==== RECORDS FOR THIS EXERCISE ====

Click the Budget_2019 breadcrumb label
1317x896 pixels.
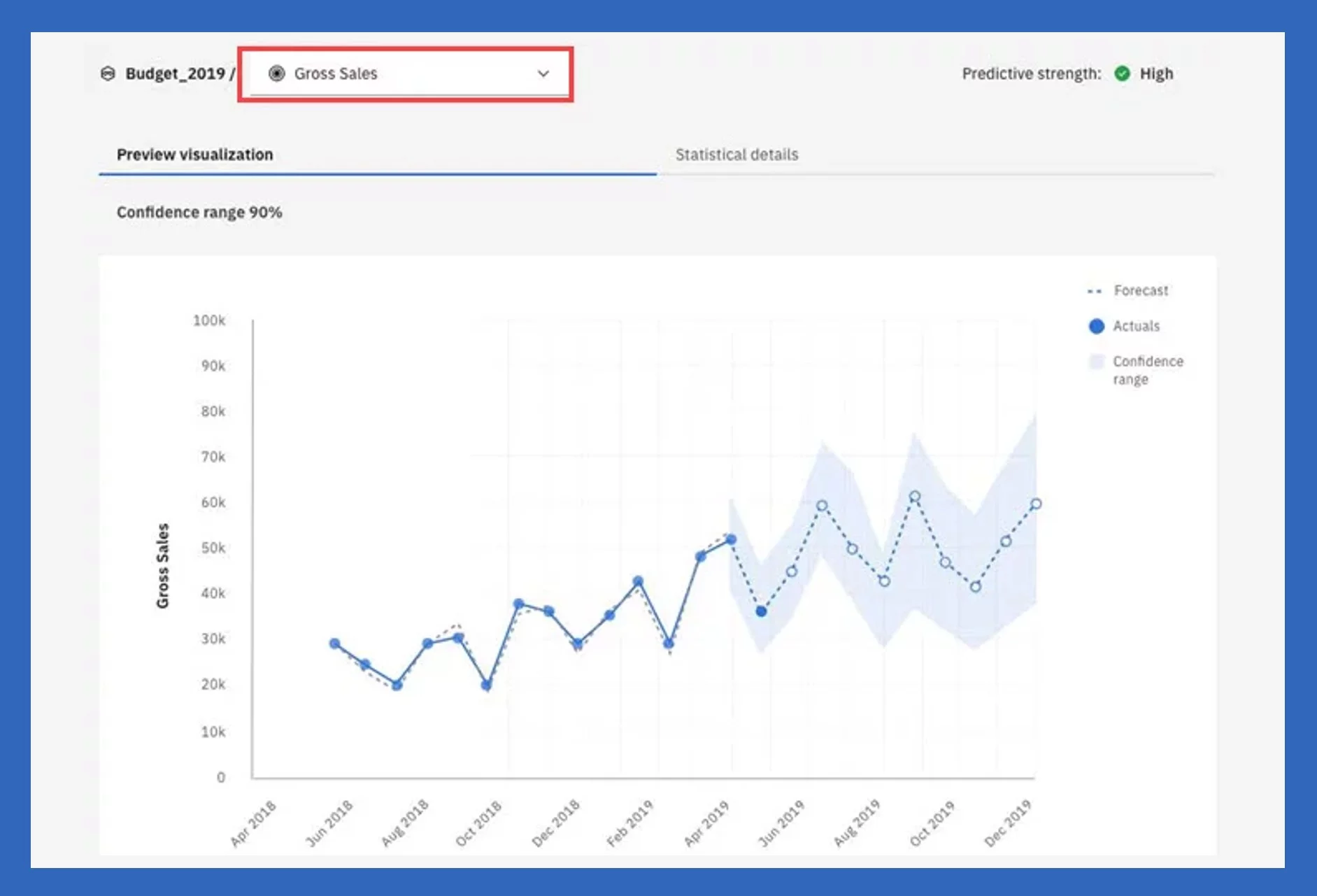pyautogui.click(x=175, y=73)
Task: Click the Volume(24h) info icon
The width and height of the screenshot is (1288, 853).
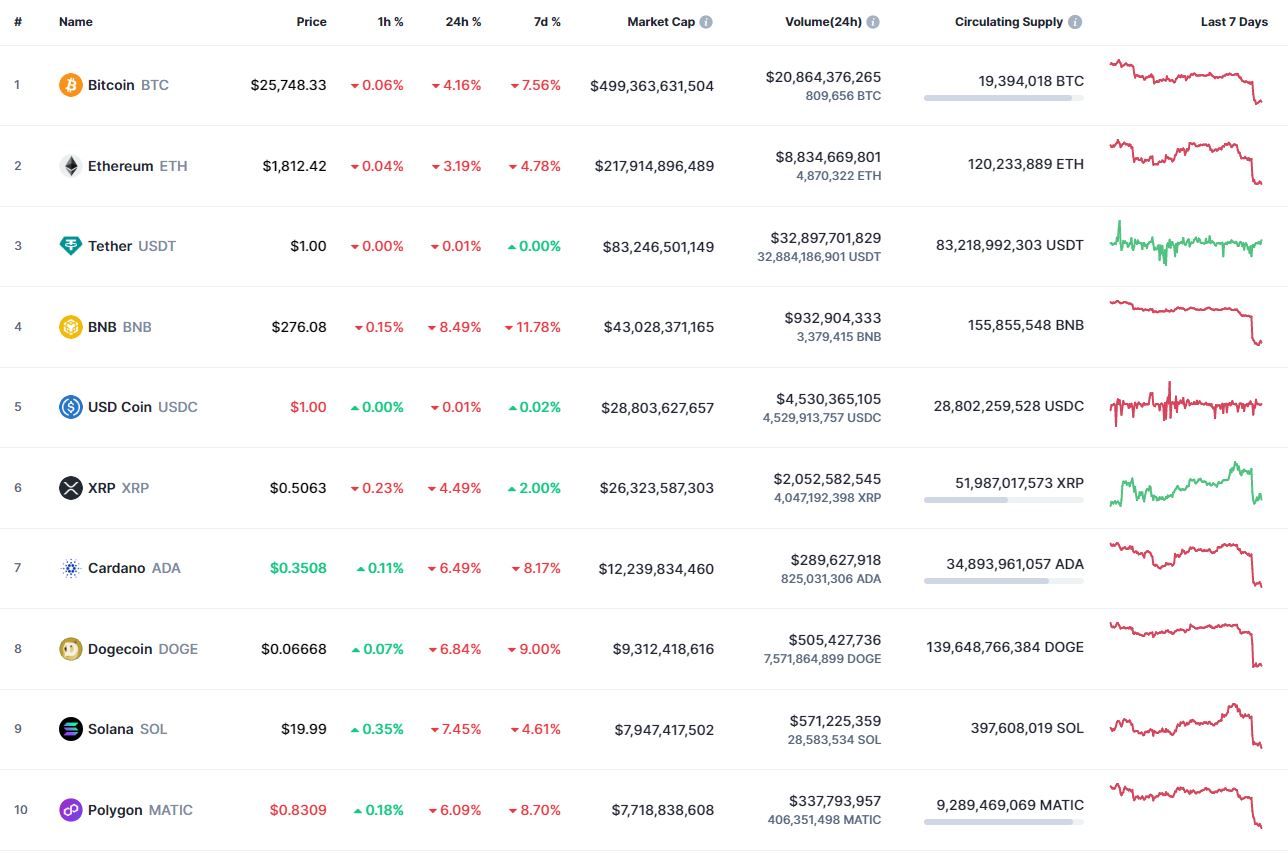Action: [x=873, y=22]
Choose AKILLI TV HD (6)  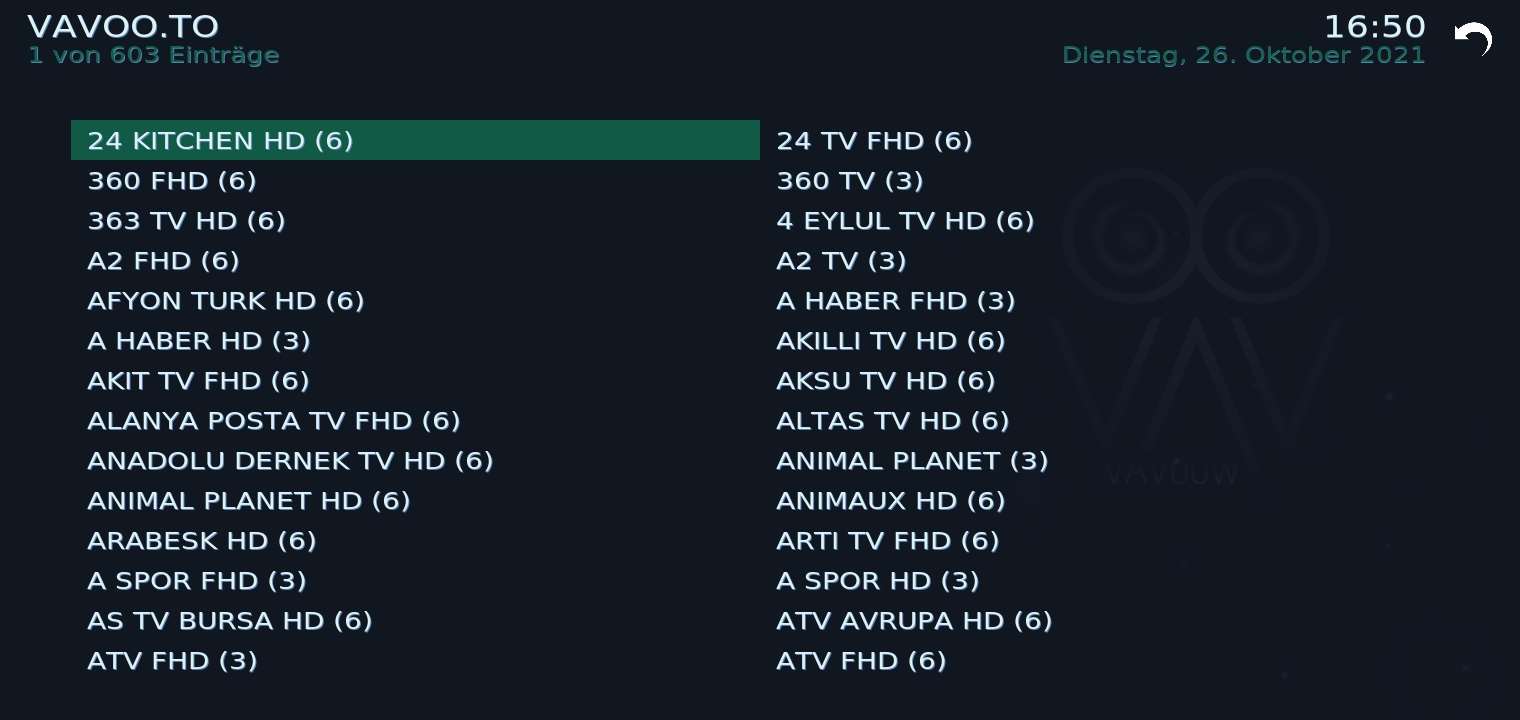tap(890, 341)
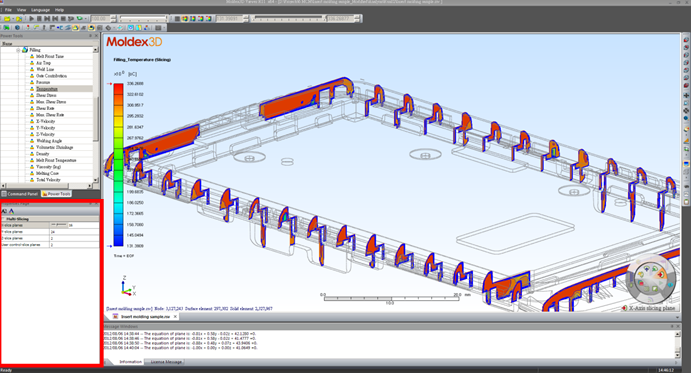The image size is (691, 373).
Task: Click the X-slice planes slider
Action: coord(59,225)
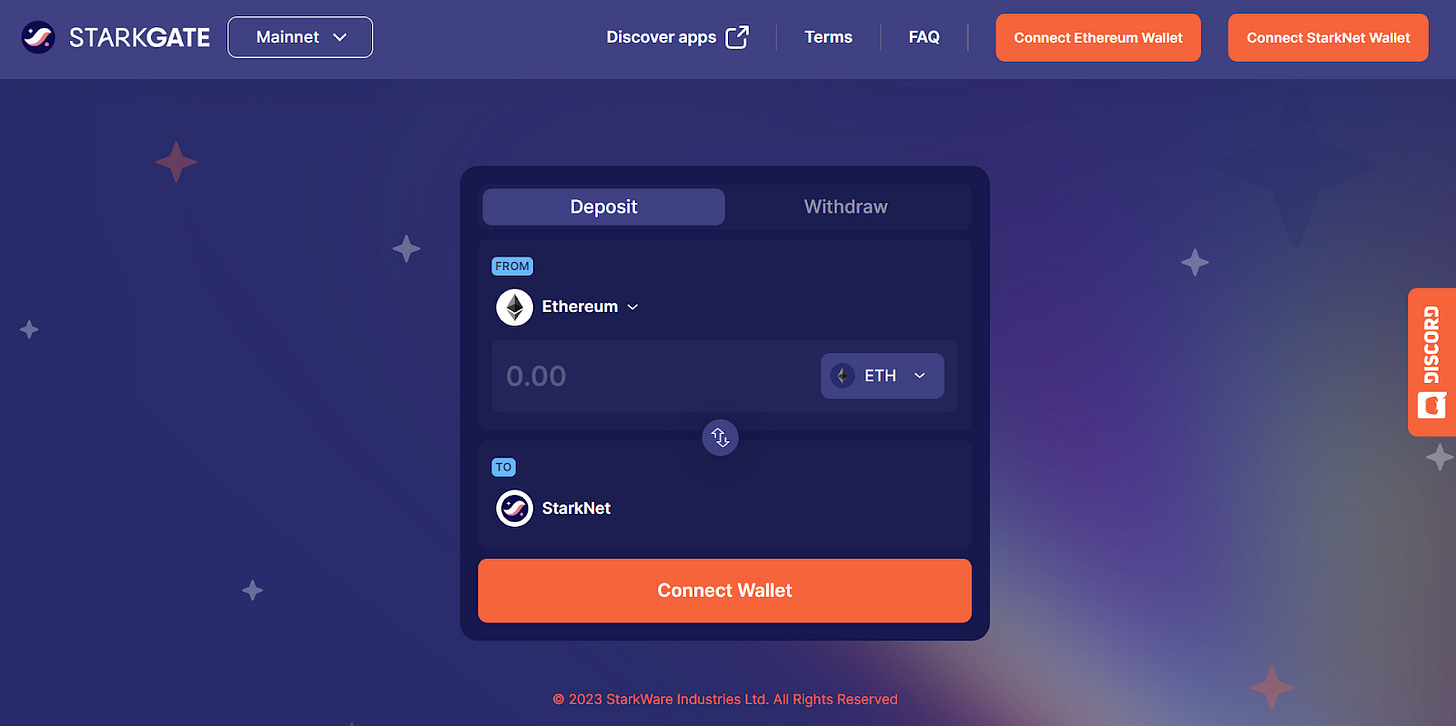Switch to the Withdraw tab
Screen dimensions: 1456x726
coord(846,207)
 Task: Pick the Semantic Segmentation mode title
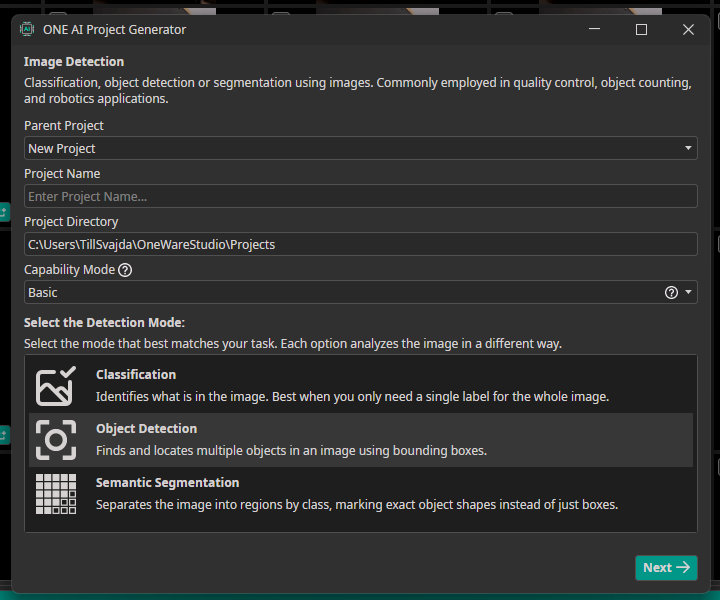[x=167, y=483]
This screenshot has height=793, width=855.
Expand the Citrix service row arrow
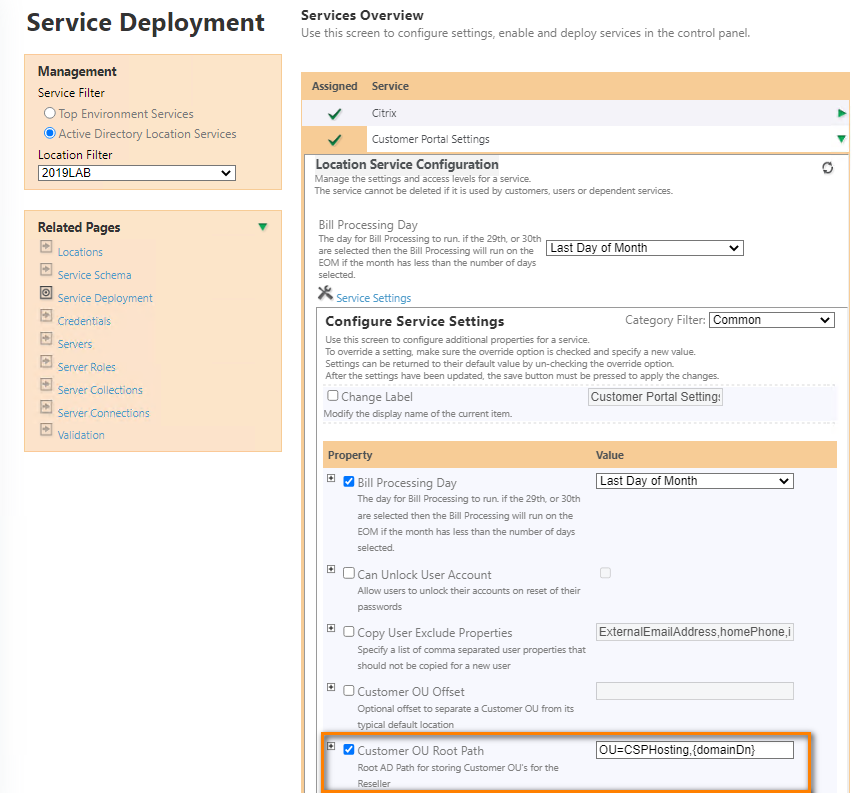(x=840, y=114)
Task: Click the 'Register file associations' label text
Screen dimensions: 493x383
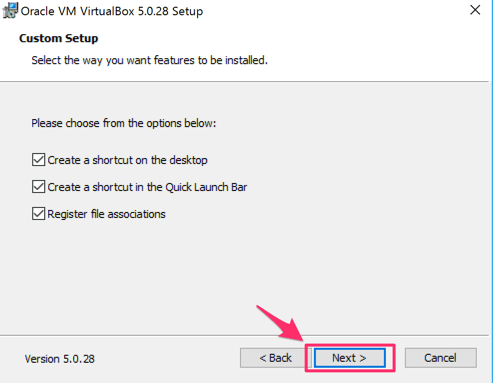Action: coord(106,214)
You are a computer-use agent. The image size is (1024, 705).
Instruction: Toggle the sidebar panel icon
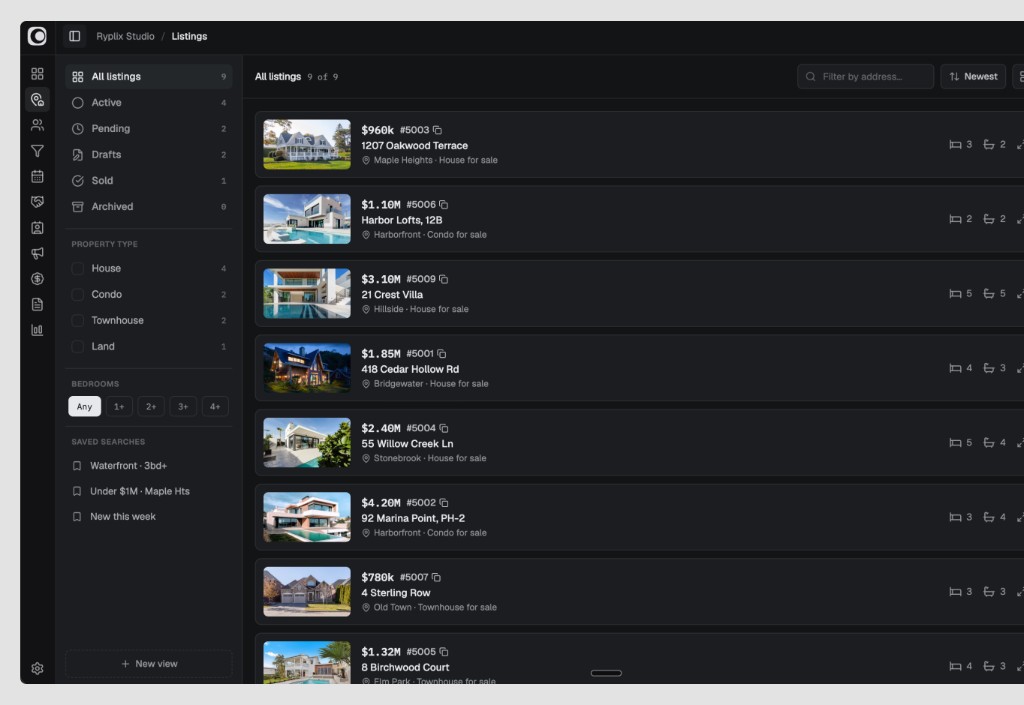(x=74, y=36)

====

> WHAT THIS TASK INVOLVES
Output, exactly and only, the lines beginning with the one that contains "Task: Pick the" and ending at the last line of the records above. Drop the pictures.

> REPLY
 Task: Pick the Semantic Segmentation mode title
[x=167, y=483]
This screenshot has height=793, width=855.
Expand the Citrix service row arrow
(x=840, y=114)
Task: Click the 'Register file associations' label text
Screen dimensions: 493x383
Action: coord(106,214)
You are a computer-use agent. The image size is (1024, 705).
Instruction: Toggle the sidebar panel icon
(x=74, y=36)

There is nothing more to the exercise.